В перерыве я предпочитал сидеть в тёмном закутке своего отделения, а не делить общую столовую с остальными. Спускался только для того, чтобы получить нехитрый санитарский паёк. Сидел и жевал подсохший хлеб, вновь погрузившись в нерадостные перспективы настолько глубоко, что не заметил подошедшего паренька — Линд был одним из немногих, с кем я тут общался. Субтильный, невысокий, в покосившихся очках — он казался слишком хилым для этой работы, но время показало, что первое впечатление обманчиво.

Не спрашивая разрешения, он присел рядом.

— Ты чего, как в воду опущенный? — поинтересовался он, приступая к своей порции обеда.

— Да с утра хорошими новостями по голове дали, — усмехнулся я, вытягивая натруженные за день ноги. — Я умудрился задолжать кучу денег свинье, что сидит в губернаторском кресле. И теперь они вышвырнут меня ну улицу, — вздохнул, ощущая тяжесть в груди.
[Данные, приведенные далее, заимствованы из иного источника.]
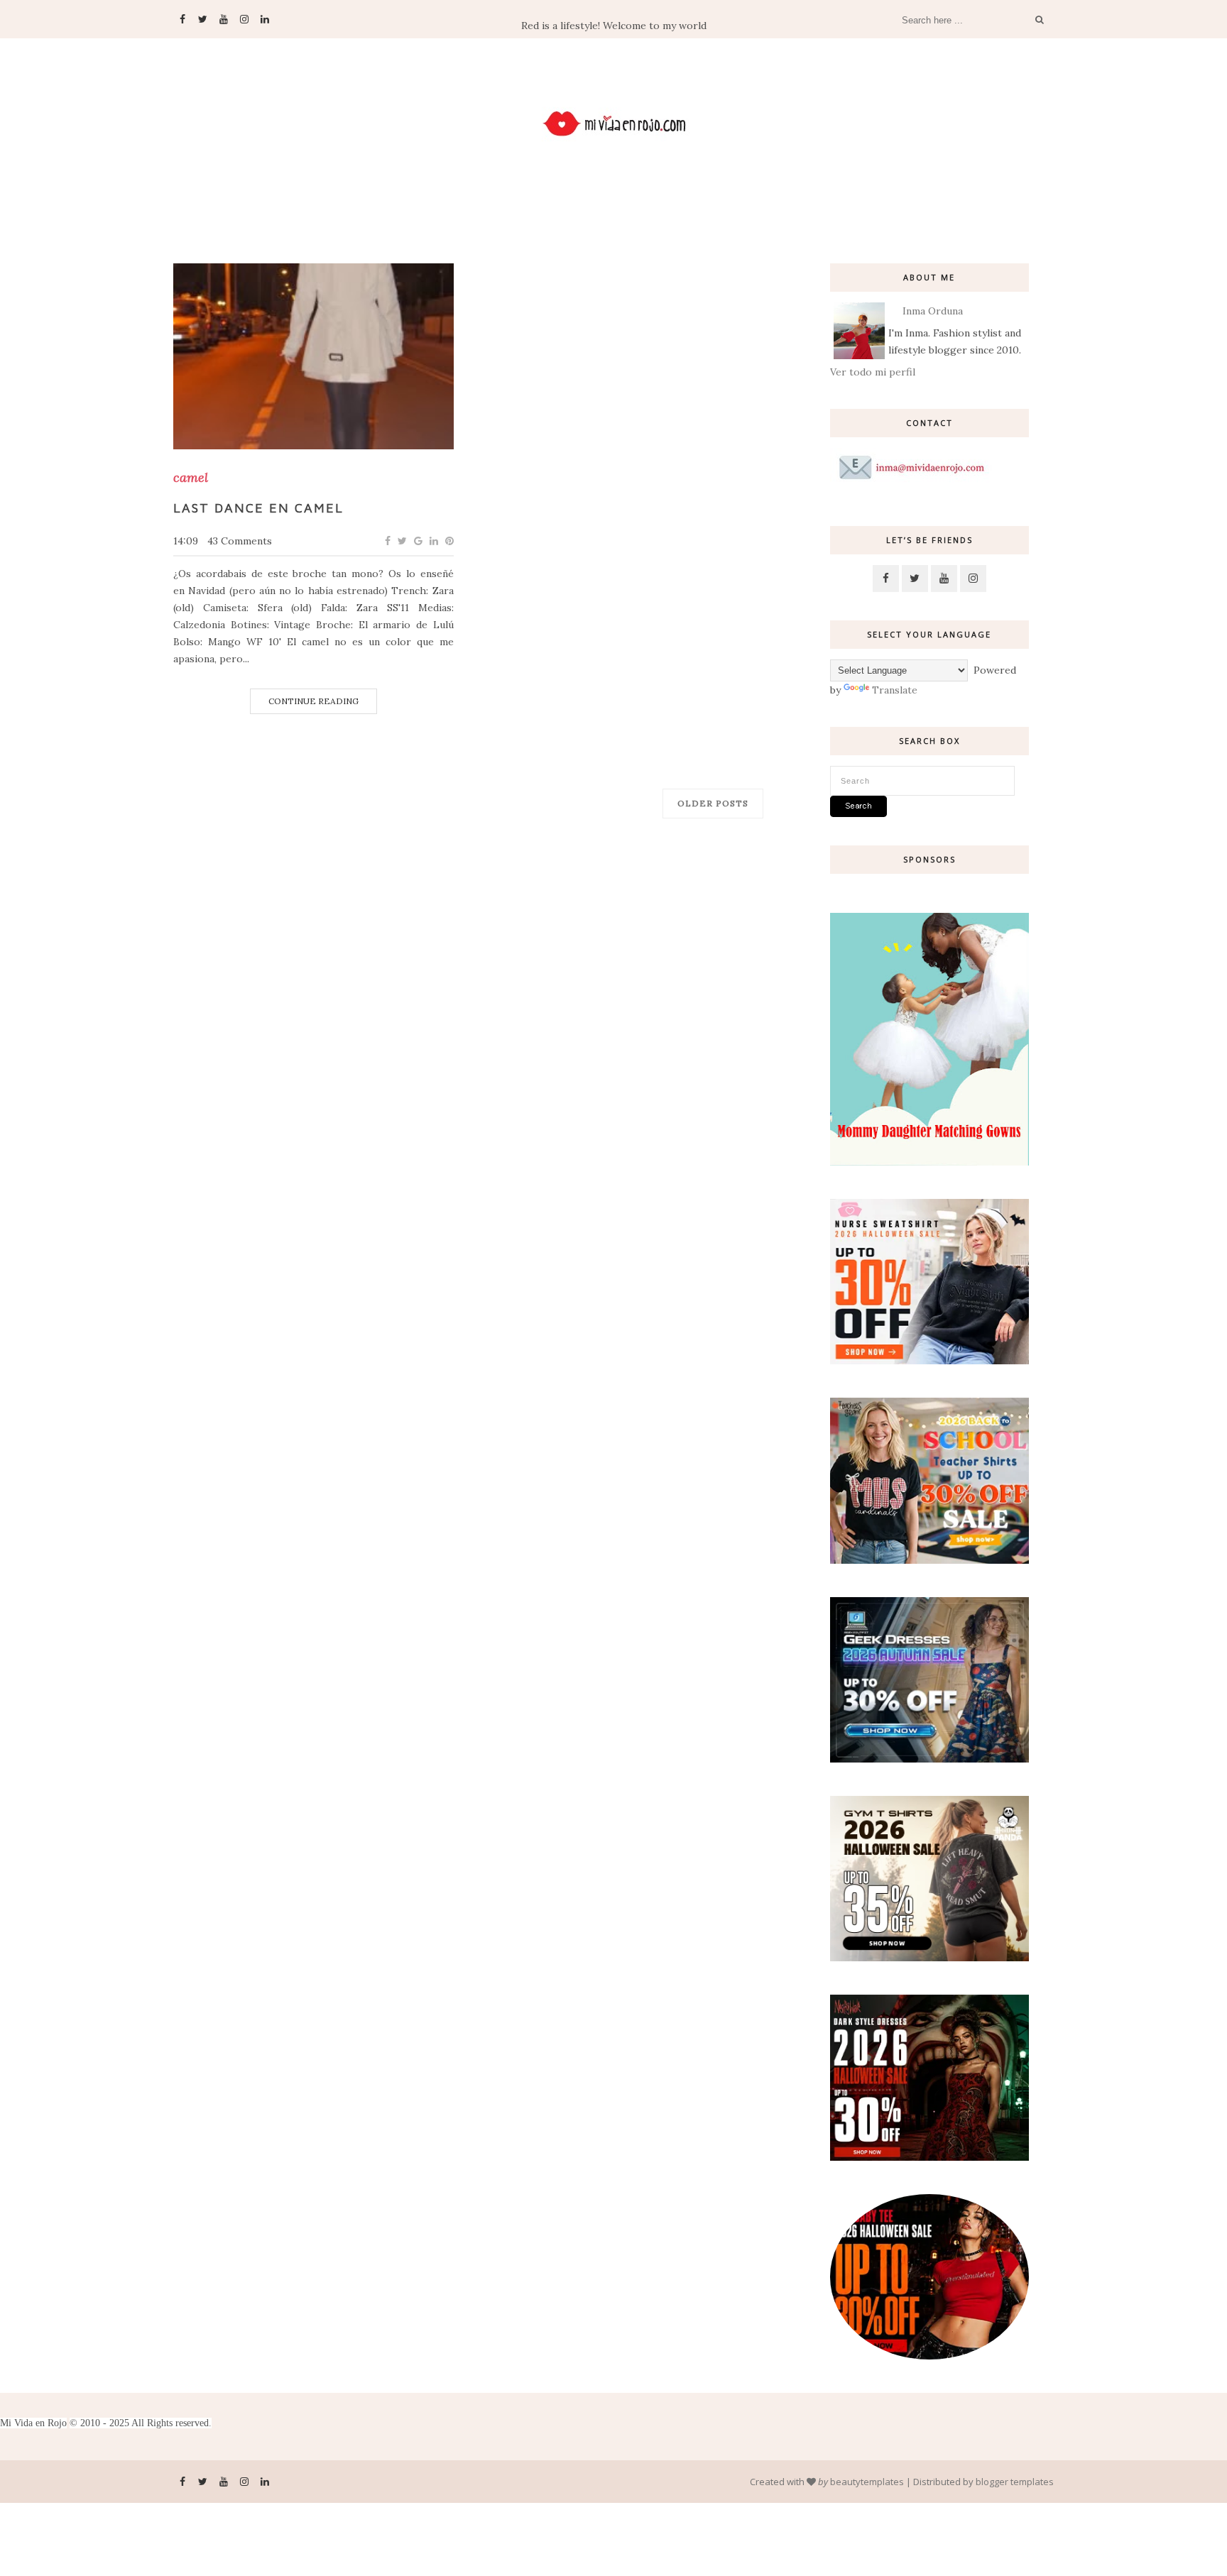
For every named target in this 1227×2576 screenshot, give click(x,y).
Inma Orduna (932, 311)
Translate (894, 690)
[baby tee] (929, 2356)
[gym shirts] (929, 1957)
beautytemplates (867, 2481)
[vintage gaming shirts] (929, 2157)
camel (190, 478)
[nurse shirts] (929, 1360)
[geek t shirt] (929, 1759)
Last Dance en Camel (258, 507)
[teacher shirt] (929, 1560)
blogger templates (1015, 2481)
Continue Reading (313, 701)
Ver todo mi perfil (872, 372)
Линд не знал, кем я являюсь на самом деле, но частично был в курсе истории моей семьи.

— Может, твои родители тебе всё-таки что-то оставили, но ты это ещё не нашёл?

Я лишь горько скривился в ответ, невольно вспоминая свои первые дни после известия об их смерти. Те несколько дней, пока наш поверенный разбирался с доставкой тел и организацией похорон, я провёл как в тумане, мало что запоминая из происходящего. Мне было всего пятнадцать. В таком возрасте я в одно мгновение стал покровителем достаточно большой территории, нескольких предприятий, владельцем поместья и главой своей резко сократившейся до двух человек семьи. Кажется, большую часть времени я просто сидел в своей комнате и таращился в окно, пока старшая сестра пыталась меня успокоить. Ей не положено было возглавлять род, хоть она и подходила для такой роли лучше меня, как показывает практика. Она не плакала и не впадала в истерику, заботилась обо мне… Милая Катрин…

— Знаешь, — выговорил я слегка охрипшим голосом. — После их смерти мне казалось, что моя жизнь кончена. Как же я ошибался, — гортанный смех вырвался из моей глотки. — Через несколько дней после похорон стало гораздо хуже. Говоришь, они мне что-то оставили? Ты прав, — я похлопал Линда по худому плечу. — Они оставили мне долги. Много долгов.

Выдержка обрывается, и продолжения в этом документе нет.